No Olympic dream
Virginia O’Dine is the mother of Canadian Olympic snowboard cross competitor Meryeta O’Dine. She is headed to Pyeongchang, South Korea to watch her daughter compete. The women’s snowboard cross starts Thursday at 5 p.m. local time. here’s been a sticky note on my fridge for a year or so.
It says, “I will go to the Olympics.”
I remember the giggling and joking as my daughter and I performed our first positive reinforcement bit of psychology, thinking it was still too far away to reach. We knew the work that it would take to even be a contender. Was it possible? Sure, but still such a long road ahead: World Cups around the globe, training, new equipment, recovery from injury and those horrible concussions – much less trying to find a way to pay for all of this.
We never had the Olympic dream. This was not the one moment that defined our lives and drove our ambition. Every time Meryeta would return from a three-month trip overseas during the past few years, I would ask her, “Still want to do this?”
And most of the time, enthusiastically, she said yes. I’ve always tried to stick to the philosophy of do what you love, and hopefully that lesson stuck with my children.
Doing what you love doesn’t mean quitting your day job and running away to join the circus.

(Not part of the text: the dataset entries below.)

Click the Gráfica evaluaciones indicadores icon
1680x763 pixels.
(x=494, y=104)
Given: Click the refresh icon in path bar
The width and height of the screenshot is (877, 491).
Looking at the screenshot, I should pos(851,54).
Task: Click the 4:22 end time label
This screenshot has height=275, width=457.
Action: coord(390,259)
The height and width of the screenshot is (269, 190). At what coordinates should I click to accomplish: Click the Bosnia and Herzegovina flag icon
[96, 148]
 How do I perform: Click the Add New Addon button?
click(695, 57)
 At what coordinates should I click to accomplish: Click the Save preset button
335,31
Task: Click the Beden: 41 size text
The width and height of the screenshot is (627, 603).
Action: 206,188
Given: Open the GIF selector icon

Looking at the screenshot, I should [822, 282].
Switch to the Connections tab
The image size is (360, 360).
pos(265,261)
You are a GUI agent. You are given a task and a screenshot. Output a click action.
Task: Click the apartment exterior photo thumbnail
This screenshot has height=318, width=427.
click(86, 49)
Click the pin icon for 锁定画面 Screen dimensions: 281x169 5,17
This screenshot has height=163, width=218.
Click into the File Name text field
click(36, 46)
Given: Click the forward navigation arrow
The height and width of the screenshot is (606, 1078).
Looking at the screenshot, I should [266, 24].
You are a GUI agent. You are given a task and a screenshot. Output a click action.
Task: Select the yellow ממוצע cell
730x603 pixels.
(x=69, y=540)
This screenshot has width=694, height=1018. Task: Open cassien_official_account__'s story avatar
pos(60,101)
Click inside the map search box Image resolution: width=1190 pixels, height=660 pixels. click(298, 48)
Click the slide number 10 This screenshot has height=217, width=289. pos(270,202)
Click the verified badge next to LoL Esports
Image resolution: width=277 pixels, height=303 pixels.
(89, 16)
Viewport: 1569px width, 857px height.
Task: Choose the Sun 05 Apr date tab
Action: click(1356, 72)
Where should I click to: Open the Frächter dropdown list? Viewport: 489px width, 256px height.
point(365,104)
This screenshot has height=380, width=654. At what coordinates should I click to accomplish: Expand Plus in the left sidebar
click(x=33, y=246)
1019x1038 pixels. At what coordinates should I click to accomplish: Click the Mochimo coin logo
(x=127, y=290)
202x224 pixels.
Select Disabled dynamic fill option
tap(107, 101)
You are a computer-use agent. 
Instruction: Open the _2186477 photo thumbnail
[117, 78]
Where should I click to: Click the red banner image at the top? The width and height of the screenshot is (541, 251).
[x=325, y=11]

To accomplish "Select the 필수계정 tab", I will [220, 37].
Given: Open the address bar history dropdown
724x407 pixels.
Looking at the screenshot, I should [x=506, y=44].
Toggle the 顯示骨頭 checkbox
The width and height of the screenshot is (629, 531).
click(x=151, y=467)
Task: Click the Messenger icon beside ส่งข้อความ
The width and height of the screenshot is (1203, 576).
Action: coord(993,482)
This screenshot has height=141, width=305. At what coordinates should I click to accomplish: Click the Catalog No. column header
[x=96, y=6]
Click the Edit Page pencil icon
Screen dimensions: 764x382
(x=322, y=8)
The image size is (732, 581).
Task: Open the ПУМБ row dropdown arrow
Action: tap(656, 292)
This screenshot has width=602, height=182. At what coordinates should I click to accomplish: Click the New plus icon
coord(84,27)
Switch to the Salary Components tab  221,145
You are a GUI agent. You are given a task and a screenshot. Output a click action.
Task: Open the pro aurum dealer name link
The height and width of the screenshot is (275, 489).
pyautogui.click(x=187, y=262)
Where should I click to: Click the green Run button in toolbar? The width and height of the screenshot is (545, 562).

Doing what you love means doing it right now. (Even if you have to wait until after work, unless you’re one of the few who has pounded your life into submission and love your career.) You only have right now. That’s what we did. We did what we loved to do. And it’s taken us to places we never imagined.
“To get good, you have to leave Prince George.”
I heard this so many times over the years. It bothered me. We’ve been a part of a lot of different sports in Prince George: gymnastics, rugby, volleyball, BMX, kayaking, skiing and snowboarding.
True, Prince George is not a large city with established resources and world-class facilities. But we do have amazing opportunities, and with some work, can provide our youth avenues for success. We really are the little city that could. As a book publisher, travelling the country, I heard “You can do that in Prince George?”
I wanted to live in a place where my family didn’t need to feel like they were paralyzed by their location, like I often did growing up in a small town.
Our personal winter story started with developing a little snowboarding club at Tabor Mountain
Twhen I worked there years ago. We had great support from the Northern Edge Snowboard Club from Mackenzie, and made many snowy trips around the province together. How great to see some of these grow up and compete on the world stage. Then, along came the chance to bid for the 2015 Canada Winter Games.
What an overwhelming amount of work. With all of our contacts in the industry at the ski hill, we accomplished in two weeks what everyone was telling us normally takes a year. The legacy of the successful Canada Winter Games is priceless. Prince George raised the bar with the Northern Sport School hosted in the Northern Sport Centre. What an amazing program for our high school students. Every student who had been in the school for more than a year earned a medal at the Canada Winter Games. Read that line again. Every student.
Now we see some of their names on provincial, national and Olympic teams, both summer and winter. Even more impressive than their rankings are the skills they’ve gained along the way.
Prince George should not just be proud we’re gaining traction on the world stage, but of the opportunities we can provide and the amazing people we can say grew up here.
I’m told repeatedly that I must be so proud. Of course I’m proud my daughter is going to the Olympics. But you know what makes me even more proud? The woman that she’s become.
Only two weeks ago Meryeta was standing on a scaffolding start-gate looking down at the 15 foot drop and her brain decides it’s afraid of heights. A year earlier Meryeta had suffered a nasty concussion from a long fall, one that horrified her teammates, one that she doesn’t remember. So now, with terror and tears, she launched herself off that platform, overcoming her fears.
This is what makes me proud. When she stands up for herself in a mature, decisive manner in difficult situations, this is what makes me proud. The life skills she has learned, the experiences from the many countries she’s visited, the incredible work ethic; all of these come together in a woman who doesn’t need the Olympian label as a sole identity.
This is what makes me proud. And she’ll always be my baby girl.